(Gallimard, 2012, Folio n°5696)
Paris, 16ième arrondissement cossu et tranquille. 18 heures 30 en hiver, froid intense, obscurité déjà épaisse. A l’angle de la rue des Sablons, un petit café concentre lumière et chaleur. Une clameur nous saisit : surprise ! C’est un haut lieu des paris hippiques… Médusé, tu t’installes à la seule place libre, juste sous l’écran – personne ne nous remarque.La minuscule salle est pleine, effluves de bière chaude, eaux de toilette bon marché, banquettes lacérées – et tension tangible. Une dizaine d’habitués, debout, se serrent les coudes les yeux rivés à un petit écran et mêlent leurs lazzis à ceux de la chaîne spécialisée qui retransmet en permanence l’objet de leur passion. Une onde se propage, l’intensité sonore gonfle et explose, joie et excitation mêlées, les gains potentiels sont à la taille de l’espoir … Entre nous Le grand Cœur jaillit, impose sa présence.
Un tel livre, ici – c’est troublant et fascinant. J’ai cru à un roman historique de plus, engoncé dans les taffetas matelassés et les intrigues de bourgeois avides de prébendes…. Mais non : c’est l’histoire d’un homme de génie. Quel homme ! Alliant vision stratégique et génie tactique, ce Jacques Cœur surfe sur les modes et le besoin de plaire des plus fortunés – ses alliés sont les puissants de ce monde, ses seconds des hommes malins, rusés et travailleurs : il se taille une réussite insolente. En forme de revanche pour les humiliations trop loyalement subies par son père.

▸ Questions et consignes
1: Réécris le passage de la critique du Grand Cœur qui va de "Un tel livre, ici" jusqu'à "par son père.", en mettant "captivant" à la place de "fascinant".
2: Traduis en anglais cette phrase de la critique du Grand Cœur : « Mais non : c’est l’histoire d’un homme de génie. »

▸ Extrait des données
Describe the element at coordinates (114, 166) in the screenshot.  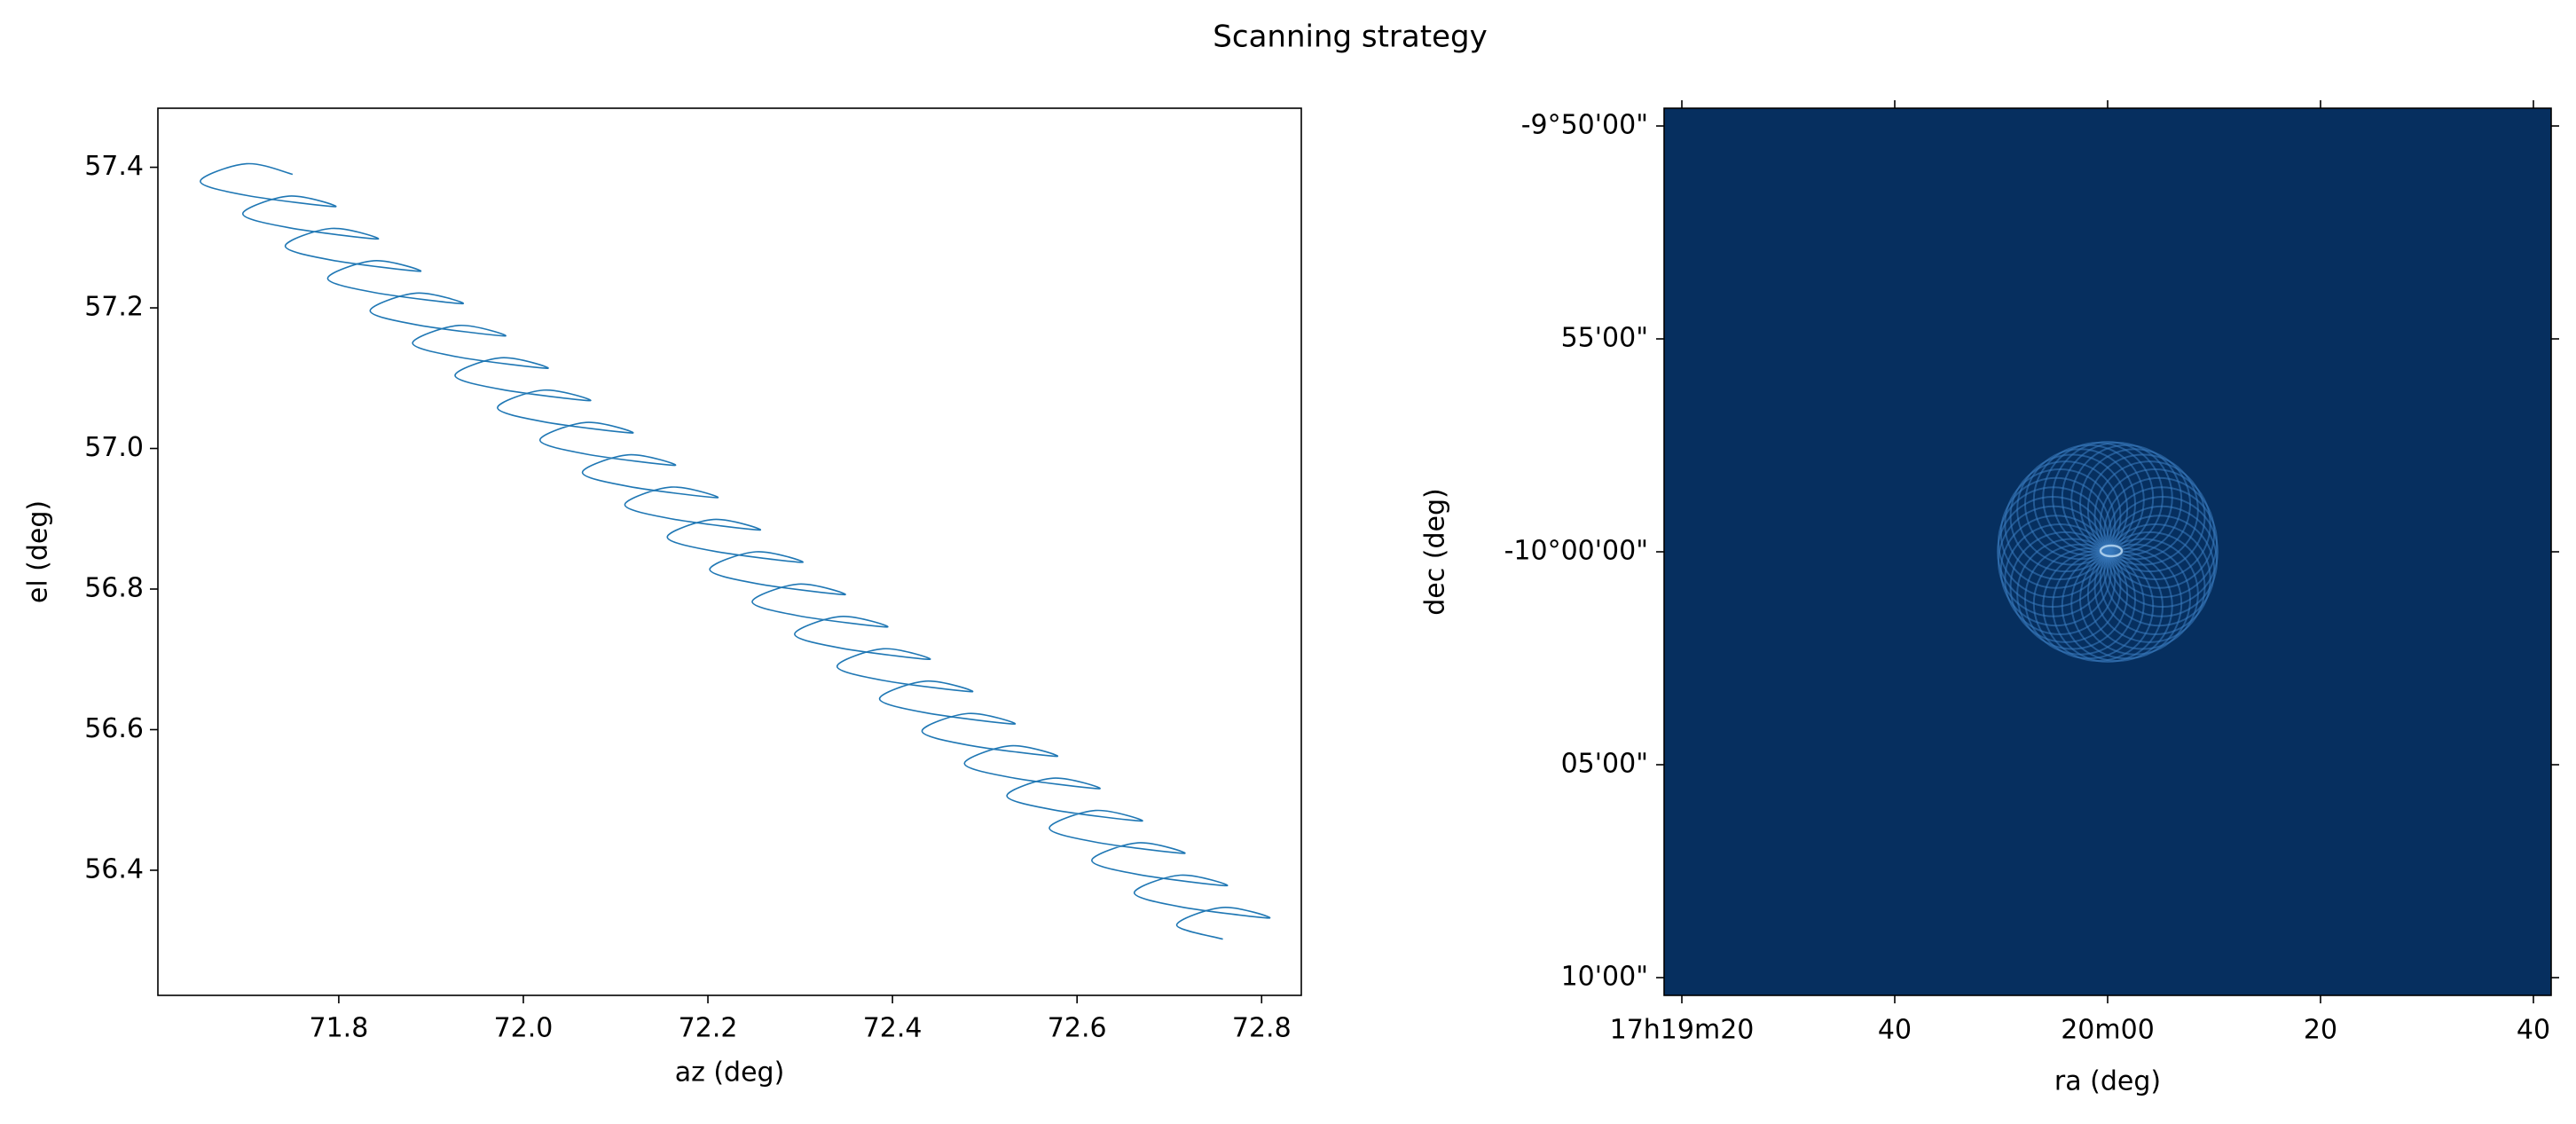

▸ Réponses numérotées
1:
Un tel livre, ici – c’est troublant et captivant. J’ai cru à un roman historique de plus, engoncé dans les taffetas matelassés et les intrigues de bourgeois avides de prébendes…. Mais non : c’est l’histoire d’un homme de génie. Quel homme ! Alliant vision stratégique et génie tactique, ce Jacques Cœur surfe sur les modes et le besoin de plaire des plus fortunés – ses alliés sont les puissants de ce monde, ses seconds des hommes malins, rusés et travailleurs : il se taille une réussite insolente. En forme de revanche pour les humiliations trop loyalement subies par son père.

2: But no: it is the story of a man of genius.